▶ **TASK REQUIREMENTS**
1. Decide whether each statement below agrees with the crop rotation text. For each one, answer yes or no and quote the words of the text that decide it. (a) Perennial crops are rotated along with the three main groups. (b) The standard system with three groups and three beds is called a four-year rotation. (c) Opinions agree that potatoes and tomatoes should be kept apart.
2. Print everything in the crop rotation text from "VARIATIONS With three" down to "green manure crops.", without any changes.

▶ **SOURCE TEXT**
Rotation helps to avoid disorders by interrupting the life cycles of pests and diseases. It can also prevent the gradual depletion of certain soil nutrients. The principle is a sound insurance against inviting unnecessary problems, even in its simplest form of growing crops wherever you like but making sure no group or individual vegetable occupies the same spot in two consecutive years (with the exception of perennials, see page 31). Just moving a crop a few metres is a worthwhile precaution, but this minimalist approach requires a good memory and efficient organization. Following a full crop rotation scheme is usually more dependable.

A simple, efficient way to organize crops is to divide them into the three main traditional groups of root crops, brassicas and legumes, and base the rotation on these. The advantage of this approach is that members of each group need similar soil preparation, so the whole bed can be cultivated accordingly. Vegetables like salad greens, tomatoes and squashes, which do not obviously belong in any of these categories, are fitted in wherever there is space; perennial crops are, of course, not rotated.

VARIATIONS With three vegetable groups and three beds to rotate them in annually, each group will get back to where it started in the fourth year, so this standard system is called a four-year (‘course’ or ‘stage’) rotation. It is not inflexible: you can extend the number of years before a group returns to its original position by adding extra courses; some gardeners give maincrop onions a bed to themselves, grow potatoes as a separate course from other roots, or allow one or more fallow years for green manure crops.

Nor is the system infallible. Some vegetables, especially winter crops, overlap inconveniently with others. Some pathogens survive in the soil for many years, so you still need to be alert for symptoms of disorders. Opinions differ about whether it is better to isolate crops with common serious disorders – separating potatoes and tomatoes to prevent the spread of blight – or grow them together to keep the problem in one place, where it is more manageable. Experience will determine your own preferred approach.

▶ **PROVIDED RECORDS**
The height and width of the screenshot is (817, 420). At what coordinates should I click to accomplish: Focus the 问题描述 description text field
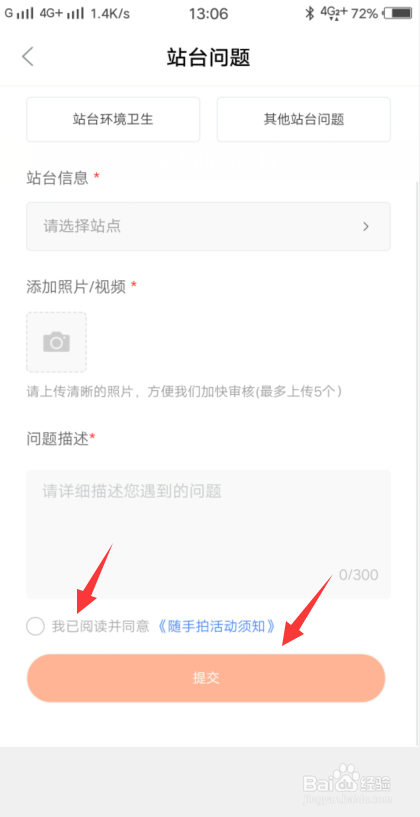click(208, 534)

==

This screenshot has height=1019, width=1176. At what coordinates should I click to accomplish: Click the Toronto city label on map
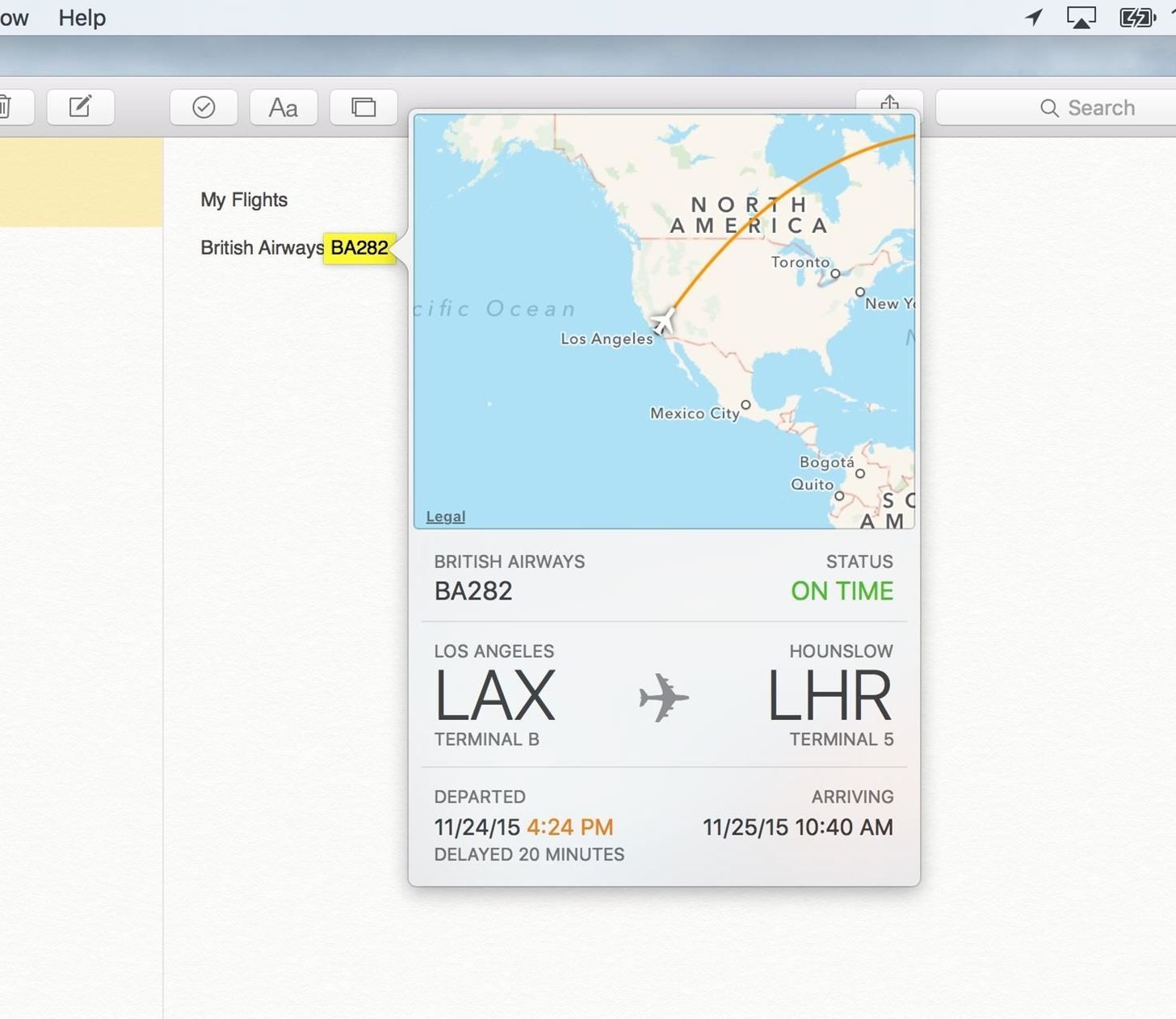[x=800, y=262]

▶ **SET OF ANSWERS**
1.
(a) No: "perennial crops are, of course, not rotated"
(b) Yes: "so this standard system is called a four-year (‘course’ or ‘stage’) rotation"
(c) No: "Opinions differ about whether it is better to isolate crops with common serious disorders"

2.
VARIATIONS With three vegetable groups and three beds to rotate them in annually, each group will get back to where it started in the fourth year, so this standard system is called a four-year (‘course’ or ‘stage’) rotation. It is not inflexible: you can extend the number of years before a group returns to its original position by adding extra courses; some gardeners give maincrop onions a bed to themselves, grow potatoes as a separate course from other roots, or allow one or more fallow years for green manure crops.